'''

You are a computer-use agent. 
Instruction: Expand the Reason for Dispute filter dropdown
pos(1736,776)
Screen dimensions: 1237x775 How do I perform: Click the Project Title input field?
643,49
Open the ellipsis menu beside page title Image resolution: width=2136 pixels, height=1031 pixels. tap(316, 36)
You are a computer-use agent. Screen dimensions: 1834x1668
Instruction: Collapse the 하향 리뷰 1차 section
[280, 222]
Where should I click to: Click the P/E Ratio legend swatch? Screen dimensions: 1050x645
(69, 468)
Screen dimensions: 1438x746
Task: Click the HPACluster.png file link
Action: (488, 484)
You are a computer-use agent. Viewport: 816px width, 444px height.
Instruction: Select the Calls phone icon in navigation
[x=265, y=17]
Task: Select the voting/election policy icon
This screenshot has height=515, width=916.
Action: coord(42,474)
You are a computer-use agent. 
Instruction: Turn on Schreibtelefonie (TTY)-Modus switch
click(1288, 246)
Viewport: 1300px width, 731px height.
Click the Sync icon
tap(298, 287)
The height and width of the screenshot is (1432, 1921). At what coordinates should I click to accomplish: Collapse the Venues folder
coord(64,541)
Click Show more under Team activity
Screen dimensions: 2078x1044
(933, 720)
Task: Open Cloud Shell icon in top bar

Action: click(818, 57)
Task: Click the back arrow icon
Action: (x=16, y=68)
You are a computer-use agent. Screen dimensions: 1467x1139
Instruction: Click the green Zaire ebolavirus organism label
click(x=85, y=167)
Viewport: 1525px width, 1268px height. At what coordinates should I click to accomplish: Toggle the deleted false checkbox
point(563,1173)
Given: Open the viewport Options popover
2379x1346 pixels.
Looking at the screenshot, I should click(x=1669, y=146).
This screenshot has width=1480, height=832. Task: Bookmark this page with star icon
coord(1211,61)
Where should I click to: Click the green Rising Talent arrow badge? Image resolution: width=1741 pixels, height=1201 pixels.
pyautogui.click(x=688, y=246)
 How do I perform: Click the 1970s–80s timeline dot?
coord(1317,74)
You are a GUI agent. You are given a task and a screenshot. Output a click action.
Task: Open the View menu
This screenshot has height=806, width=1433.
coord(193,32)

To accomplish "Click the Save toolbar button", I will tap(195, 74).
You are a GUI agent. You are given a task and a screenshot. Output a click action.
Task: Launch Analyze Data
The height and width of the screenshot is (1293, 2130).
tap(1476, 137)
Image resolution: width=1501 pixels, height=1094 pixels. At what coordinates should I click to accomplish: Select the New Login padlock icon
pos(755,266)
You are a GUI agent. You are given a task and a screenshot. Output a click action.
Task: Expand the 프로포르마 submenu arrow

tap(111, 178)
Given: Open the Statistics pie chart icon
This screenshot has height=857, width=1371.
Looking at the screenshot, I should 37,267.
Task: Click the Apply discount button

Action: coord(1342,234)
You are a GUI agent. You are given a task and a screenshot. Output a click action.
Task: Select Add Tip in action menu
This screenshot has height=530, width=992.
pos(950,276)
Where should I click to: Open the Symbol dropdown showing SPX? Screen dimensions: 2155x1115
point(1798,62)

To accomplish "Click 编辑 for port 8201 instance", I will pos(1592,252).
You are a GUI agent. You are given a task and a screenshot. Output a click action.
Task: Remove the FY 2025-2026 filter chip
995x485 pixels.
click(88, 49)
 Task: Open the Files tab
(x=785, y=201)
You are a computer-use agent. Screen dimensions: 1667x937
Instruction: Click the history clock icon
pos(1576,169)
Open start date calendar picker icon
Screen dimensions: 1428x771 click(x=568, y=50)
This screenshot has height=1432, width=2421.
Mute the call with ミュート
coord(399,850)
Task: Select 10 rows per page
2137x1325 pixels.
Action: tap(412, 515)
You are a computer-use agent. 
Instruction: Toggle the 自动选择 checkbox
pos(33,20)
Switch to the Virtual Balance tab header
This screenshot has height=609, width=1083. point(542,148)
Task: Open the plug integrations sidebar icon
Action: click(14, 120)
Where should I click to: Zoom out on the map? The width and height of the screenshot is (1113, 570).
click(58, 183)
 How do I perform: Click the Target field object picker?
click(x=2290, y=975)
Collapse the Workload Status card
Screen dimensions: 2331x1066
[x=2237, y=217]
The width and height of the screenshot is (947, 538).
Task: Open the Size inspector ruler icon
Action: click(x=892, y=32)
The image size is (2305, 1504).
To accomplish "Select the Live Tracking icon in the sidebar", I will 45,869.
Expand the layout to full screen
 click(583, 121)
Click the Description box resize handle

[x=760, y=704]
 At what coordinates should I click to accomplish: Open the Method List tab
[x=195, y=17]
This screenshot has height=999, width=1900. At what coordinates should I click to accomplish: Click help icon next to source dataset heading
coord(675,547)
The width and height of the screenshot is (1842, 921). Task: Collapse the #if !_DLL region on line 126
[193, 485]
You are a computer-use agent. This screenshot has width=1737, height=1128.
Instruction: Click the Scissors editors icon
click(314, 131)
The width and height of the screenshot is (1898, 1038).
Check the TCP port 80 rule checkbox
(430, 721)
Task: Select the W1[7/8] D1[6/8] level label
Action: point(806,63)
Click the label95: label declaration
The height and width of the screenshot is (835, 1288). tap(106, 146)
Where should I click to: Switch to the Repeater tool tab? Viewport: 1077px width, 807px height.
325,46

'''

[REQUIREMENT]: Word for word, repeat every record.

[ANSWER TO THE PROBLEM]:
You are a computer-use agent. 
Instruction: Expand the Reason for Dispute filter dropdown
pos(1736,776)
Screen dimensions: 1237x775 How do I perform: Click the Project Title input field?
643,49
Open the ellipsis menu beside page title Image resolution: width=2136 pixels, height=1031 pixels. tap(316, 36)
You are a computer-use agent. Screen dimensions: 1834x1668
Instruction: Collapse the 하향 리뷰 1차 section
[280, 222]
Where should I click to: Click the P/E Ratio legend swatch? Screen dimensions: 1050x645
(69, 468)
Screen dimensions: 1438x746
Task: Click the HPACluster.png file link
Action: (488, 484)
You are a computer-use agent. Viewport: 816px width, 444px height.
Instruction: Select the Calls phone icon in navigation
[x=265, y=17]
Task: Select the voting/election policy icon
This screenshot has height=515, width=916.
Action: coord(42,474)
You are a computer-use agent. 
Instruction: Turn on Schreibtelefonie (TTY)-Modus switch
click(1288, 246)
Viewport: 1300px width, 731px height.
Click the Sync icon
tap(298, 287)
The height and width of the screenshot is (1432, 1921). At what coordinates should I click to accomplish: Collapse the Venues folder
coord(64,541)
Click Show more under Team activity
Screen dimensions: 2078x1044
(933, 720)
Task: Open Cloud Shell icon in top bar

Action: click(818, 57)
Task: Click the back arrow icon
Action: (x=16, y=68)
You are a computer-use agent. Screen dimensions: 1467x1139
Instruction: Click the green Zaire ebolavirus organism label
click(x=85, y=167)
Viewport: 1525px width, 1268px height. At what coordinates should I click to accomplish: Toggle the deleted false checkbox
point(563,1173)
Given: Open the viewport Options popover
2379x1346 pixels.
Looking at the screenshot, I should click(x=1669, y=146).
This screenshot has width=1480, height=832. Task: Bookmark this page with star icon
coord(1211,61)
Where should I click to: Click the green Rising Talent arrow badge? Image resolution: width=1741 pixels, height=1201 pixels.
pyautogui.click(x=688, y=246)
 How do I perform: Click the 1970s–80s timeline dot?
coord(1317,74)
You are a GUI agent. You are given a task and a screenshot. Output a click action.
Task: Open the View menu
This screenshot has height=806, width=1433.
coord(193,32)

To accomplish "Click the Save toolbar button", I will tap(195, 74).
You are a GUI agent. You are given a task and a screenshot. Output a click action.
Task: Launch Analyze Data
The height and width of the screenshot is (1293, 2130).
tap(1476, 137)
Image resolution: width=1501 pixels, height=1094 pixels. At what coordinates should I click to accomplish: Select the New Login padlock icon
pos(755,266)
You are a GUI agent. You are given a task and a screenshot. Output a click action.
Task: Expand the 프로포르마 submenu arrow

tap(111, 178)
Given: Open the Statistics pie chart icon
This screenshot has height=857, width=1371.
Looking at the screenshot, I should 37,267.
Task: Click the Apply discount button

Action: coord(1342,234)
You are a GUI agent. You are given a task and a screenshot. Output a click action.
Task: Select Add Tip in action menu
This screenshot has height=530, width=992.
pos(950,276)
Where should I click to: Open the Symbol dropdown showing SPX? Screen dimensions: 2155x1115
point(1798,62)

To accomplish "Click 编辑 for port 8201 instance", I will pos(1592,252).
You are a GUI agent. You are given a task and a screenshot. Output a click action.
Task: Remove the FY 2025-2026 filter chip
995x485 pixels.
click(88, 49)
 Task: Open the Files tab
(x=785, y=201)
You are a computer-use agent. Screen dimensions: 1667x937
Instruction: Click the history clock icon
pos(1576,169)
Open start date calendar picker icon
Screen dimensions: 1428x771 click(x=568, y=50)
This screenshot has height=1432, width=2421.
Mute the call with ミュート
coord(399,850)
Task: Select 10 rows per page
2137x1325 pixels.
Action: tap(412, 515)
You are a computer-use agent. 
Instruction: Toggle the 自动选择 checkbox
pos(33,20)
Switch to the Virtual Balance tab header
This screenshot has height=609, width=1083. point(542,148)
Task: Open the plug integrations sidebar icon
Action: click(14, 120)
Where should I click to: Zoom out on the map? The width and height of the screenshot is (1113, 570).
click(58, 183)
 How do I perform: Click the Target field object picker?
click(x=2290, y=975)
Collapse the Workload Status card
Screen dimensions: 2331x1066
[x=2237, y=217]
The width and height of the screenshot is (947, 538).
Task: Open the Size inspector ruler icon
Action: click(x=892, y=32)
The image size is (2305, 1504).
To accomplish "Select the Live Tracking icon in the sidebar", I will 45,869.
Expand the layout to full screen
 click(583, 121)
Click the Description box resize handle

[x=760, y=704]
 At what coordinates should I click to accomplish: Open the Method List tab
[x=195, y=17]
This screenshot has height=999, width=1900. At what coordinates should I click to accomplish: Click help icon next to source dataset heading
coord(675,547)
The width and height of the screenshot is (1842, 921). Task: Collapse the #if !_DLL region on line 126
[193, 485]
You are a computer-use agent. This screenshot has width=1737, height=1128.
Instruction: Click the Scissors editors icon
click(314, 131)
The width and height of the screenshot is (1898, 1038).
Check the TCP port 80 rule checkbox
(430, 721)
Task: Select the W1[7/8] D1[6/8] level label
Action: point(806,63)
Click the label95: label declaration
The height and width of the screenshot is (835, 1288). tap(106, 146)
Where should I click to: Switch to the Repeater tool tab? Viewport: 1077px width, 807px height.
325,46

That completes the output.